The c# version is calling only 4 methods and in C# you obviously have to declare the types. It’s the difference between declarative style versus imperative that I wanted to highlight, obviously Python is more compact than C#, but written in that way it becomes more verbose and more difficult to read and write. Write something like that in Lisp and let’s see how it compares.

kazinator · on July 14, 2018

Isn't "kv => kv.Key" a lambda function that is called?

kazinator · on July 14, 2018

TXR Lisp:

  (defun count-words (filespec)
    [(opip file-get-string
           (tok #/[^\s]+/)
           (group-reduce (hash) identity
                         (do inc @1) @1 0))
     filespec])

We build a function which gets the file as a string, then tokenizes non-space-character chunks out of it, which are then group-reduced to a histogram hash. We pass the filespec to this function.

I posted this yesterday but deleted it, because grandparent's point wasn't about code golfing but just comparing Lisp and Python syntax.

There is a group-by function in TXR Lisp, but group-reduce is more efficient, because by using it we avoid building the group lists and counting. It's something I invented. Basically it performs multiple left folds in parallel, using the entries in a hash as multiple accumulators. Items from the sequence are hashed to their respective accumulator entry and injected through it. 0 is the initial value for the accumulator when it doesn't exist, functioning exactly like the initial value in a regular fold. (do inc @1) expands to a function which just increments its left argument (the accumulator) and returns it. We cannot use succ because it takes exactly one argument.

group-reduce has an added flexibility in that it doesn't construct a new hash, but takes an existing one as an argument. This adds the (hash) verbosity to the code, since we have to construct the hash ourselves. But with that we could run multiple successive group-reduce jobs that go into the same hash table. Also, the function is spared from having to provide a way to pass through hash arguments for different kinds of hash tables with different options.

The identity argument is needed because group-reduce takes a function that projects the items to keys; in this case the items themselves are the keys so we use identity.

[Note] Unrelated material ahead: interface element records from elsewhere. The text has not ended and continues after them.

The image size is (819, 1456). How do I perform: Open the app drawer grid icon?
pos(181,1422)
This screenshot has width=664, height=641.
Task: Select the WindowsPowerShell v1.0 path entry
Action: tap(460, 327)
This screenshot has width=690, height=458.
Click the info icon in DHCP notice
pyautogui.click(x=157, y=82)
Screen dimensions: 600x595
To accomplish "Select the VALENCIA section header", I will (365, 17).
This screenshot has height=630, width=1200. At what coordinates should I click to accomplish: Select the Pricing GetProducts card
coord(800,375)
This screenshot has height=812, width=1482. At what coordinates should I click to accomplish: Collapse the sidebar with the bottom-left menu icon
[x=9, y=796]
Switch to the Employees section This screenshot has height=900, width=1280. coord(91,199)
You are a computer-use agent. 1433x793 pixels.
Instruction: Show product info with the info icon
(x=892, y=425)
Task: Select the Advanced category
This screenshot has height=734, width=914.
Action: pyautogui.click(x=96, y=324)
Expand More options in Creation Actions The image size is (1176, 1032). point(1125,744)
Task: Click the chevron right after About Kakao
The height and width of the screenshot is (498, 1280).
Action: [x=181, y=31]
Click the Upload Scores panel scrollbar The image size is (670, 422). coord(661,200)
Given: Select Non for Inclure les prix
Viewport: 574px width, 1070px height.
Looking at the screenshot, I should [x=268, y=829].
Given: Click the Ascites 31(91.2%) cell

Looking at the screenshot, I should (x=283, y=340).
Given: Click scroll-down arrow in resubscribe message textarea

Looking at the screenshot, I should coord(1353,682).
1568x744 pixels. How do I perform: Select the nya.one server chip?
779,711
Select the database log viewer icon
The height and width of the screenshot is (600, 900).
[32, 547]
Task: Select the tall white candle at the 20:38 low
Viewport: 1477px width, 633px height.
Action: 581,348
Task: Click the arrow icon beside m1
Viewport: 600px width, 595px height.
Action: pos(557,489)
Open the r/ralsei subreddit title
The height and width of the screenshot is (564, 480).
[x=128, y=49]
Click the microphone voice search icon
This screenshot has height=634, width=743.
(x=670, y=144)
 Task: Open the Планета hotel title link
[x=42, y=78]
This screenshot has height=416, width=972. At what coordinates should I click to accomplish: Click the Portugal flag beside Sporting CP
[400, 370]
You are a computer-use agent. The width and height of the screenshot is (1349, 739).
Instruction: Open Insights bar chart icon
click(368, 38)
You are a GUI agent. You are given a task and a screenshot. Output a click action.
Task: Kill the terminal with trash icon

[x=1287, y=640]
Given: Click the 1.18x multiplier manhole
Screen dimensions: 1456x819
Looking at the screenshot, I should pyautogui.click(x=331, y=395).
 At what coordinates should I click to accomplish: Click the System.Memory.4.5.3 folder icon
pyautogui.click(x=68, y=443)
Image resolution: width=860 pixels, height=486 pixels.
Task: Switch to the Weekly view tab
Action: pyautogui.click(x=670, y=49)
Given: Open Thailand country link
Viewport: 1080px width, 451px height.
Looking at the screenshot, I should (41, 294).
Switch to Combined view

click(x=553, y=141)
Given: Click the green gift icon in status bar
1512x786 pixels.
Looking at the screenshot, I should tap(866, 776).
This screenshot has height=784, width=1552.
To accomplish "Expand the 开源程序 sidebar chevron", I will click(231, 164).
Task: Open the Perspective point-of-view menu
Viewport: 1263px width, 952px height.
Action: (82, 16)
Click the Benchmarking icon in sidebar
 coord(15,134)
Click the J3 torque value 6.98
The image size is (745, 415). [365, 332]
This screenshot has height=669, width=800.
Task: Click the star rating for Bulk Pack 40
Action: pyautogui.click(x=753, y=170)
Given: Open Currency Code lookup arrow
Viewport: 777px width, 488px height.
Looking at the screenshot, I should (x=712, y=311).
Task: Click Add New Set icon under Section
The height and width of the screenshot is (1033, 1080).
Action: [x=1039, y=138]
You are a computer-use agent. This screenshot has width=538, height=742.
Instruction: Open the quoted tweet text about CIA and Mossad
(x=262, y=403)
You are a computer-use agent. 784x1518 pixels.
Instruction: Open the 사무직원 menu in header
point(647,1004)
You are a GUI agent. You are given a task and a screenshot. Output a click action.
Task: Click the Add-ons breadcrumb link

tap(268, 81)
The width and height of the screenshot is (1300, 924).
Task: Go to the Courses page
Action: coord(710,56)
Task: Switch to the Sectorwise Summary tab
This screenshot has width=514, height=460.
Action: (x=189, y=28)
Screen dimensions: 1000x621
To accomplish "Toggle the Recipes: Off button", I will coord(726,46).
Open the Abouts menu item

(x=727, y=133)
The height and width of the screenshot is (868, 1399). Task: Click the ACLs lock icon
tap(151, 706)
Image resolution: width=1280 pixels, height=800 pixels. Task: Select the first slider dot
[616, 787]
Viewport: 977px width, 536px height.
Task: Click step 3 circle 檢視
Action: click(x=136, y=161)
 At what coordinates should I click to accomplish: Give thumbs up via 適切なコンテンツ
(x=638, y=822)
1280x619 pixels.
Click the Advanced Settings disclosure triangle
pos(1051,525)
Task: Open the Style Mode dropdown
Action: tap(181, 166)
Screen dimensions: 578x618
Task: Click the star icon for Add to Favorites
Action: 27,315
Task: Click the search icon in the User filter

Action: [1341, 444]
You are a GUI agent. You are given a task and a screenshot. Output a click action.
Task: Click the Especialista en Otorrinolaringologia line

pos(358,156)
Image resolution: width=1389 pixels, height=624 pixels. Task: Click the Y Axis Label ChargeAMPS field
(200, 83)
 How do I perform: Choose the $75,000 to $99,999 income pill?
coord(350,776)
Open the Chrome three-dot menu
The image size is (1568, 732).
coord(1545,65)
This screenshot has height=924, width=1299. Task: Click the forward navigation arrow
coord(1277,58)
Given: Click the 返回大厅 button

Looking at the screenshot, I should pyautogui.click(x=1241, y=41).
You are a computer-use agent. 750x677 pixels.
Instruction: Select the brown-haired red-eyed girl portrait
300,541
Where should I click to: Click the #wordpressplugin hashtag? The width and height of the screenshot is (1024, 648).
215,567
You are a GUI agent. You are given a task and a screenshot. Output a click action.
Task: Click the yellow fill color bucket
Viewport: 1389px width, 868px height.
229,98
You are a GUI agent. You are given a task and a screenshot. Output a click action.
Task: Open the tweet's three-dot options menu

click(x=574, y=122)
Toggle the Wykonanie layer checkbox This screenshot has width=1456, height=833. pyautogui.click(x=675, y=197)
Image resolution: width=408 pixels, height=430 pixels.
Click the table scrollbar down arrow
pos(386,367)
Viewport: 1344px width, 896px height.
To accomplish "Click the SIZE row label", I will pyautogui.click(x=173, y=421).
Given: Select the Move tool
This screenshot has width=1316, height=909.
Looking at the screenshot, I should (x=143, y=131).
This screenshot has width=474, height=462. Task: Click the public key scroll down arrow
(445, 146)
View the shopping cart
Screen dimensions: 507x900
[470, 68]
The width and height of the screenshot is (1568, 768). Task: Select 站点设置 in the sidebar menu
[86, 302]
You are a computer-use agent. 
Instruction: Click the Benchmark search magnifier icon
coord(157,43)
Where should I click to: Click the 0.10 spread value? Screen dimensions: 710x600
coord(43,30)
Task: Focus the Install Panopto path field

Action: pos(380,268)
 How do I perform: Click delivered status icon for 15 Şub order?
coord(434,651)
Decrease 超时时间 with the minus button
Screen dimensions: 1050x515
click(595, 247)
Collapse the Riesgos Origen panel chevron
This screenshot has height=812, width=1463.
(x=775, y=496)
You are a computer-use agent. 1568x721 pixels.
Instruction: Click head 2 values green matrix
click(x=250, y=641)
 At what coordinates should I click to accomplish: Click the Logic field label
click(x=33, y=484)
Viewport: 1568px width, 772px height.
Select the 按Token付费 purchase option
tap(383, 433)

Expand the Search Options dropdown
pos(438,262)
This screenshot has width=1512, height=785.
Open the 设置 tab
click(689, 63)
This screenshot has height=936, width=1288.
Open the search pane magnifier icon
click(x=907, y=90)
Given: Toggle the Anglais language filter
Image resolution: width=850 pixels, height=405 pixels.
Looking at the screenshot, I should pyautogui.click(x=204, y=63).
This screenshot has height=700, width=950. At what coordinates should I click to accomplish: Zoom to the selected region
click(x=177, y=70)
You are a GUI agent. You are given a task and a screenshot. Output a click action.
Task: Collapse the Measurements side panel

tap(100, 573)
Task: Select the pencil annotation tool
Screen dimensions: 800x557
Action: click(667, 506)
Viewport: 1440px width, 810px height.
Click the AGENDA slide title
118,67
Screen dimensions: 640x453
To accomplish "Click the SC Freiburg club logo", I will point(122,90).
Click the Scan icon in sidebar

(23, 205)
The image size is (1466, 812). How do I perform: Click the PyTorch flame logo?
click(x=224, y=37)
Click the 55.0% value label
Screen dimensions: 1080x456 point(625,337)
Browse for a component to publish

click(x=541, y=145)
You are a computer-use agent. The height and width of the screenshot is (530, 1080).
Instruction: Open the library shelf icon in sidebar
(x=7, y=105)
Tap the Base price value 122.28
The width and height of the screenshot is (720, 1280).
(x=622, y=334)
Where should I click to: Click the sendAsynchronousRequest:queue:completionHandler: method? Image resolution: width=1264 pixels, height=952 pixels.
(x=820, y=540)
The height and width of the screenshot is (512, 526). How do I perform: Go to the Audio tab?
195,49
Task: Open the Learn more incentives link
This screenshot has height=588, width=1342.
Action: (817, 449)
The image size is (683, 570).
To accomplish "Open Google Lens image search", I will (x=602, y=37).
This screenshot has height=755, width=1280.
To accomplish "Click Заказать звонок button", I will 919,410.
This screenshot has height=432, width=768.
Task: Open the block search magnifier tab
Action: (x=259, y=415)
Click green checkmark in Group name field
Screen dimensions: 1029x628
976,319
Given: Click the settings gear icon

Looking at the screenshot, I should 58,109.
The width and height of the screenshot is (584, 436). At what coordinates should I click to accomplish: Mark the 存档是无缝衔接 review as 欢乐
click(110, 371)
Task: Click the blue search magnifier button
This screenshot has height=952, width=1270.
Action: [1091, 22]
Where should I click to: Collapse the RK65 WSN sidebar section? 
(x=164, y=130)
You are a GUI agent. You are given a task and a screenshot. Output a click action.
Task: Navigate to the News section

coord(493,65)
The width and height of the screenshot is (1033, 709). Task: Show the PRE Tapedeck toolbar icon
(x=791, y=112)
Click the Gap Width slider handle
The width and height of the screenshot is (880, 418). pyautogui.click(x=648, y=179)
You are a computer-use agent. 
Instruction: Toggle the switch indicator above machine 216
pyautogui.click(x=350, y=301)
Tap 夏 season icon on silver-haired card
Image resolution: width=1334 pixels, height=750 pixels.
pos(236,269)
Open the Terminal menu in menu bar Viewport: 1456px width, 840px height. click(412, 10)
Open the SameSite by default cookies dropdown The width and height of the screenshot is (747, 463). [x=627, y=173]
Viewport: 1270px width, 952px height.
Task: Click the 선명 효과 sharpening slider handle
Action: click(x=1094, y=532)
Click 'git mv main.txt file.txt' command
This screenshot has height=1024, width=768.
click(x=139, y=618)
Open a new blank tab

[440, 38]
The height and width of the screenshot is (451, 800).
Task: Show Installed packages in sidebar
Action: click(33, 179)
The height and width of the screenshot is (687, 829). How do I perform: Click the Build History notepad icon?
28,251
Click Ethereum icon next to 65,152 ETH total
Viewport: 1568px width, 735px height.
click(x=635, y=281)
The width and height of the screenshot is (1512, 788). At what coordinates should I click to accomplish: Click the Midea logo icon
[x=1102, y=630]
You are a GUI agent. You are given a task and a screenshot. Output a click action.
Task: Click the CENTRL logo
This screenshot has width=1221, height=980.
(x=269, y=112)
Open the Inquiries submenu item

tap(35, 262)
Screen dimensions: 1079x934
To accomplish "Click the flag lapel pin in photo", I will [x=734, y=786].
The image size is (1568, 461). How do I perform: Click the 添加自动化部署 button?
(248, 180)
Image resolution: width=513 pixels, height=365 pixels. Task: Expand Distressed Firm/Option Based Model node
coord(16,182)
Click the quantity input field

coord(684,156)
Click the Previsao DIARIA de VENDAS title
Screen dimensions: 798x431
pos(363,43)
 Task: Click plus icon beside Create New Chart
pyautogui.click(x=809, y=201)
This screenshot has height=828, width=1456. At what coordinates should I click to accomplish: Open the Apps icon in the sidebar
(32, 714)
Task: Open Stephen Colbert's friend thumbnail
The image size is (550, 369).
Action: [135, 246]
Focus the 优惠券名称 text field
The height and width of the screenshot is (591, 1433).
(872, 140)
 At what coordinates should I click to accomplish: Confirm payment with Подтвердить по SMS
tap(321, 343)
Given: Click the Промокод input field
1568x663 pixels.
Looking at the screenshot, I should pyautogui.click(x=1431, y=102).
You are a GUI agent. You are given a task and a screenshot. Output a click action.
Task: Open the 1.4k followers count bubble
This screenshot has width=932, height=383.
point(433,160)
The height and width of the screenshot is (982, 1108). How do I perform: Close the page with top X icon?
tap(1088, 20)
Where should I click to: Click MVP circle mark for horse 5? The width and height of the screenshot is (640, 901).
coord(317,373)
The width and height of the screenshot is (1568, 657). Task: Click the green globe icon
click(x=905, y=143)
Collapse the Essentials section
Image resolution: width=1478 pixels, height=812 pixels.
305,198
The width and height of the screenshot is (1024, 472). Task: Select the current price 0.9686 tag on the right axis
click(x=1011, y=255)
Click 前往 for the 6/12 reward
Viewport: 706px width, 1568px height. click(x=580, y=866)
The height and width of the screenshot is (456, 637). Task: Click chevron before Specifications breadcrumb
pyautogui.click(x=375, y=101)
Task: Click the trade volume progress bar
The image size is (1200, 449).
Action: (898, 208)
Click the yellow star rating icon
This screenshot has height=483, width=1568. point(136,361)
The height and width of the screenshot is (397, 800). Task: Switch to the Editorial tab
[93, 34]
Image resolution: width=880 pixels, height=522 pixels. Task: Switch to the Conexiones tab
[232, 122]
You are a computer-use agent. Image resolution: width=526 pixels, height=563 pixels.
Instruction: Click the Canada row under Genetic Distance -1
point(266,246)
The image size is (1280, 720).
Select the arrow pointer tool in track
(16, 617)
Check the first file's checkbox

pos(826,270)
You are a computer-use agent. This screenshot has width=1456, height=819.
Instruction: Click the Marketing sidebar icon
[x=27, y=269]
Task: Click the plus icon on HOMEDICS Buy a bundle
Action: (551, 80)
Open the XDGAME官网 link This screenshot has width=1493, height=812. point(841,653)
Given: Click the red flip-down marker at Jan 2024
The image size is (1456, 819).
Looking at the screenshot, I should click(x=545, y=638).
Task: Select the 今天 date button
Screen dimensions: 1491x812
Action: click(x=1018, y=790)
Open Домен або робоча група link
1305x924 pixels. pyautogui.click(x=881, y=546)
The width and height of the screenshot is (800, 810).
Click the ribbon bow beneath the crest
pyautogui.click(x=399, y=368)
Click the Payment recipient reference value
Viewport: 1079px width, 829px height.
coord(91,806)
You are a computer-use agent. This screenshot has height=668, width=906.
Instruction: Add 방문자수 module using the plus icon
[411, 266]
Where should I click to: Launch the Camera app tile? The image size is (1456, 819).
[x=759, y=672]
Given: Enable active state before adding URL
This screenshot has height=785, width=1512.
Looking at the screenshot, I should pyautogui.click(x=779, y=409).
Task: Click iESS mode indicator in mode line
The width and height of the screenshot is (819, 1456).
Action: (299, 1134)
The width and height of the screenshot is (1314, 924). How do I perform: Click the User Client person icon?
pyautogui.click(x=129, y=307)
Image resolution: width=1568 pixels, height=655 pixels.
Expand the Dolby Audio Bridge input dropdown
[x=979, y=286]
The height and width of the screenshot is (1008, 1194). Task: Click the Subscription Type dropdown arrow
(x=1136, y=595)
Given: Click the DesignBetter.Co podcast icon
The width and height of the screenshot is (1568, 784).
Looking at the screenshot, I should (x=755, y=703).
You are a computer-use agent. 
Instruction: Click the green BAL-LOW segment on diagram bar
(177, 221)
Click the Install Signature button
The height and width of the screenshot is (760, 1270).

Here is an interactive gist of how to solve the problem succinctly using group-by and then counting lengths:

  This is the TXR Lisp interactive listener of TXR 198.
  Quit with :quit or Ctrl-D on empty line. Ctrl-X ? for cheatsheet.
  1> [group-by identity '(1 2 2 2 3 3 3 3 3 4 4)]
  #H(() (1 (1)) (2 (2 2 2)) (3 (3 3 3 3 3)) (4 (4 4)))
  2> [hash-update *1 len]
  #H(() (1 1) (2 3) (3 5) (4 2))

This leads to the following solution:

  (defun count-words (filespec)
    [(opip file-get-string
           (tok #/[^\s]+/)
           (group-by identity)
           (hash-update @1 len))
     filespec])

Easy to follow, and brief, but wastefully conses up lists just for the sake of obtaining their lengths.

> verbose and painful to understand.

Doesn't seem honest. I don't know Python, yet I can understand what that is doing, and might even be able to spot a logic error, if it had one (though not some issue of syntax).